Opponents say laws preventing underage porn access are vague, pose privacy risks:

After decades of America fretting over minors potentially being overexposed to pornography online, several states are suddenly moving fast in 2023 to attempt to keep kids off porn sites by passing laws requiring age verification.

Last month, Louisiana became the first state to require an ID from residents to access pornography online. Since then, seven states have rushed to follow in Louisiana's footsteps. According to a tracker from Free Speech Coalition, Florida, Kansas, South Dakota, and West Virginia introduced similar laws, and laws in Arkansas, Mississippi, and Virginia are seemingly closest to passing. If passed, some of these laws could be enforced promptly, while some bills in states like Florida and Mississippi specify that they wouldn't take effect until July.

But not every state agrees that rushing to require age verification is the best solution. Today, a South Dakota committee voted to defer voting on its age verification bill until the last day of the legislative session. The bill's sponsor, Republican Jessica Castleberry, seemingly failed to persuade the committee of the urgency of passing the law, saying at the hearing that "this is not your daddy's Playboy. Extreme, degrading, and violent pornography is only one click away from our children." She told Ars that the bill was not passed because some state lawmakers were too "easily swayed by powerful lobbyists."

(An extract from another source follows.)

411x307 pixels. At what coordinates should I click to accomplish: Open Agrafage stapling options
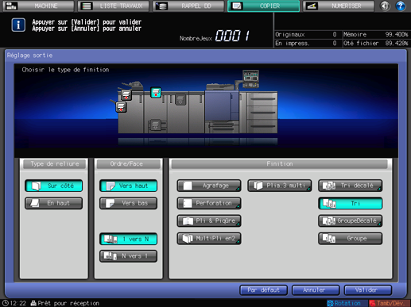(x=209, y=186)
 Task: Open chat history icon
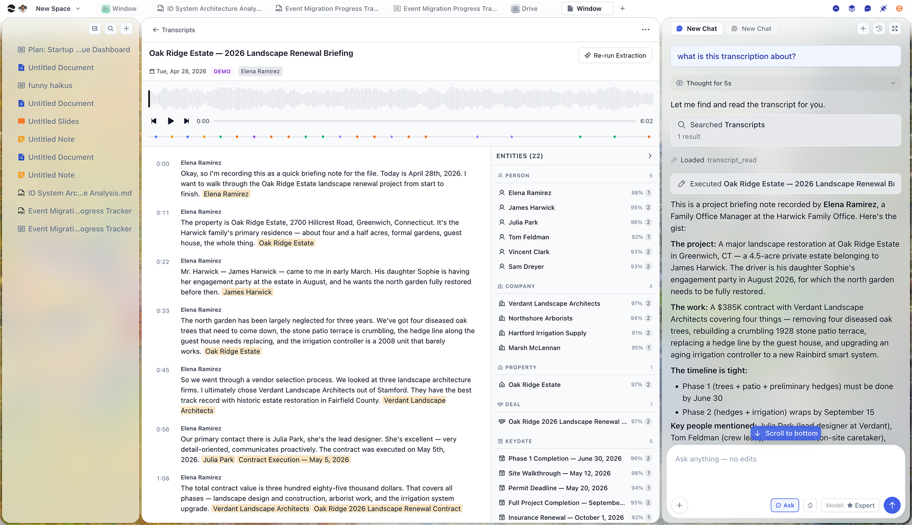879,28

"It's a travesty that unfettered access to pornography by minors online will continue in South Dakota because of lobbyists protecting the interests of their clients, versus legislators who should be protecting our children," Castleberry told Ars. "The time to pass this bill was in the mid-1990s."

Lobbyists opposing the bill at the hearing represented telecommunications and newspaper associations. Although the South Dakota bill, like the Louisiana law, exempted news organizations, one lobbyist, Justin Smith, an attorney for the South Dakota Newspaper Association, argued that the law was too vague in how it defined harmful content and how it defined which commercial entities could be subjected to liabilities.

"We just have to be careful before we put things like this into law with all of these open-ended questions that put our South Dakota businesses at risk," Smith said at the hearing. "We would ask you to defeat the bill in its current form."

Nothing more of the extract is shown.